This lively and authoritative volume makes clear that the quest for taste and manners in America has been essential to the serious pursuit of a democratic culture. Spanning the material world from mansions and silverware to etiquette books, city planning, and sentimental novels, Richard L. Bushman shows how a set of values originating in aristocratic court culture gradually permeated almost every stratum of American society and served to prevent the hardening of class consciousness. A work of immense and richly nuanced learning, The Refinement of America newly illuminates every facet of both our artifacts and our values.
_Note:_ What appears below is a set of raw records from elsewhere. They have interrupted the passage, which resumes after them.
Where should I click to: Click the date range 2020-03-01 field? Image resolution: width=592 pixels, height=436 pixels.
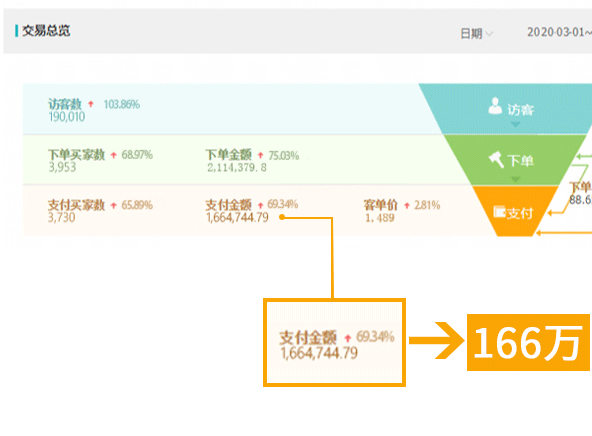pyautogui.click(x=560, y=32)
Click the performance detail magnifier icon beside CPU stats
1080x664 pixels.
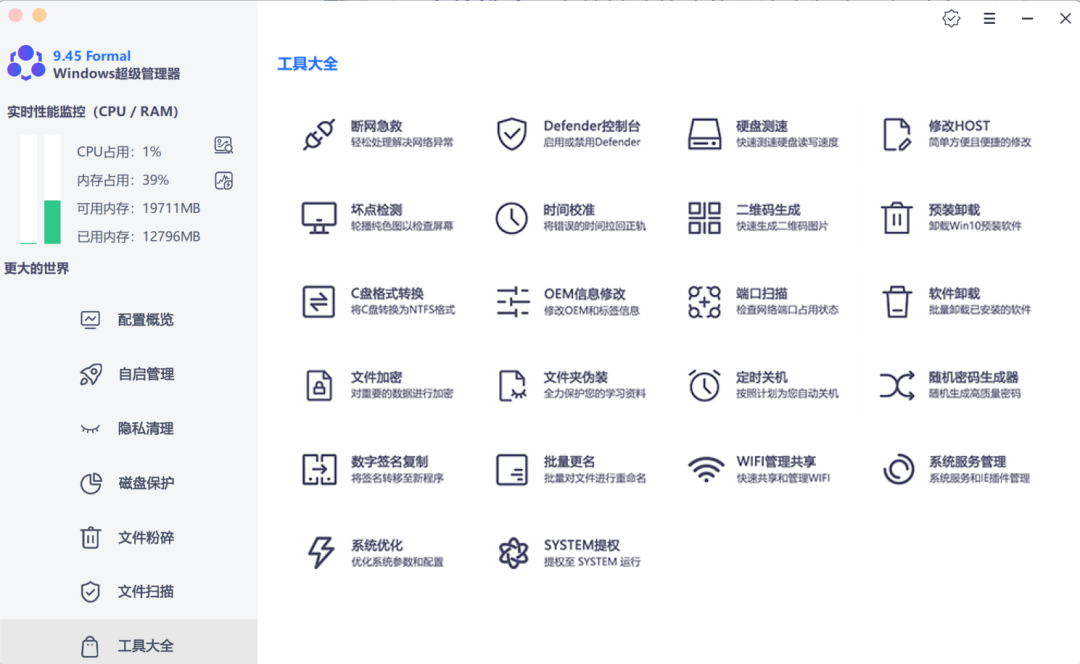click(x=222, y=146)
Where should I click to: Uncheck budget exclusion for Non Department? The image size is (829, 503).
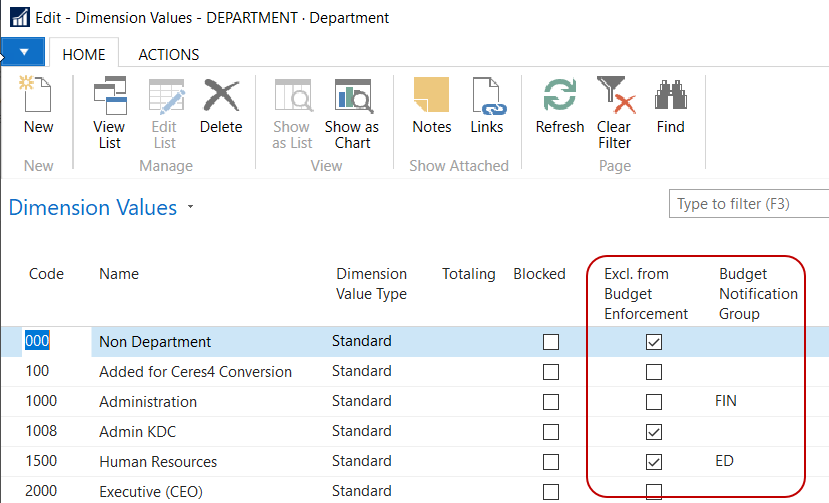[x=654, y=342]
Richard Lyman Bushman obtained a Ph.D. from Harvard and published widely in early American social and cultural history before completing his most well-known work, Joseph Smith: Rough Stone Rolling, a biography of the founder of The Church of Jesus Christ of Latter-day Saints. Among his books were From Puritan to Yankee: Character and the Social Order in Connecticut, 1690-1765 and The Refinement of America: Persons, Houses, Cities. He teaches courses on Mormonism in its broad social and cultural context and on the history of religion in America, focusing on the early period. He has special interests in the history of Mormon theology and in lived religion among the Mormons. He has taken an active part in explaining Mormonism to a broad public and in negotiating the tensions between Mormonism and modern culture.
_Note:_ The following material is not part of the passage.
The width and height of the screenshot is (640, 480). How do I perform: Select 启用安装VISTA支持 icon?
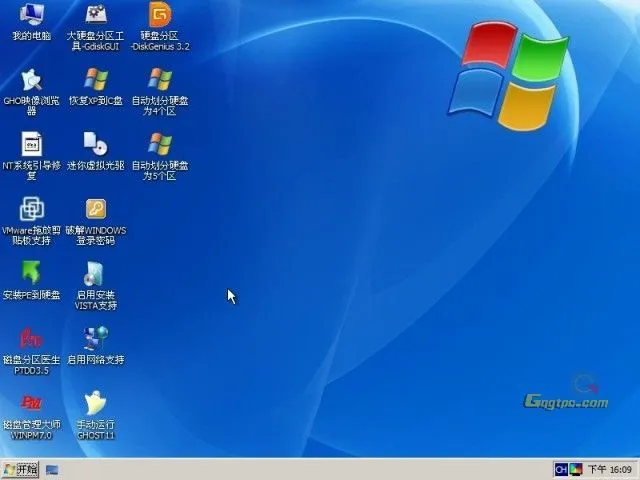tap(95, 273)
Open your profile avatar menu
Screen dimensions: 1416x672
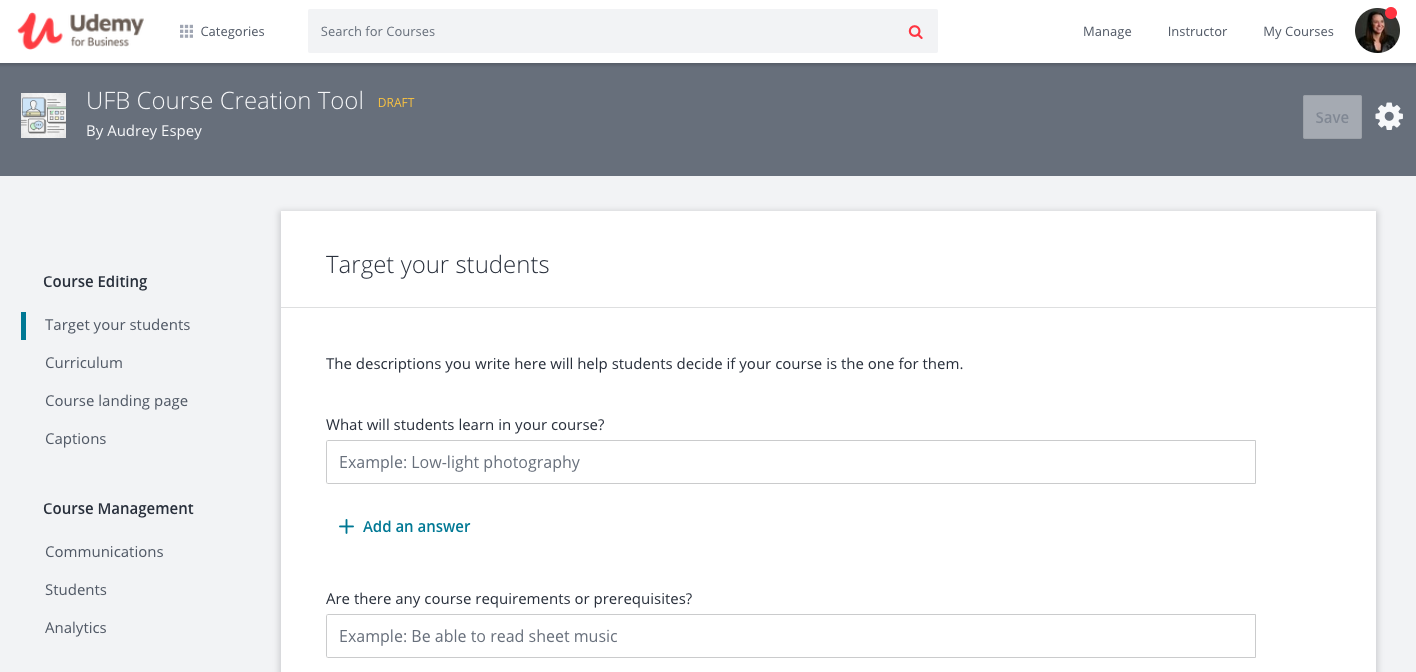click(1377, 30)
Horace Bushnell, a congregationalist minister, was one of the people who attempted to resolve some of the contradictions between belief in a republican form of government and an emulation of the gentility handed down from european monarchies. I found this interesting:
"The creation of human taste, he went on to say with astounding confidence, were extensions of the original divine creative act. 'Architecture, gardening , music, dress, chaste and elegant manners- all inventions of human taste- are added to the rudimental beauty of the world, and it shines forth, as having undergone a second creation at the hand of man.' Through taste, people participated in God's great work of beautifying the world. The Hartford merchant who erected a fine house and surrounded it with a pleasure garden and invited elegantly dressed friends to dine was on God's errand. All of this made the cultivation of taste one of man's divine duties. 'Taste is God's legacy to him in life, which legacy he can not surrender, without losing the creative freedom and dignity of his soul.'
The moral for Americans, of course, was to cultivate taste and avoid fashion. 'Fashion is an eminently unrepublican influence.' .... 'Taste is possible to all. The humblest and poorest man may look on the face of beauty with as much freedom, and love it with as high a relish, as the most favored.' Besides merely valuing the beauty he can see, 'the poor man's house can be as tasteful as the rich man's; for taste does not consist in the abundance of the things that it possesseth, but in the use which is made of what it has."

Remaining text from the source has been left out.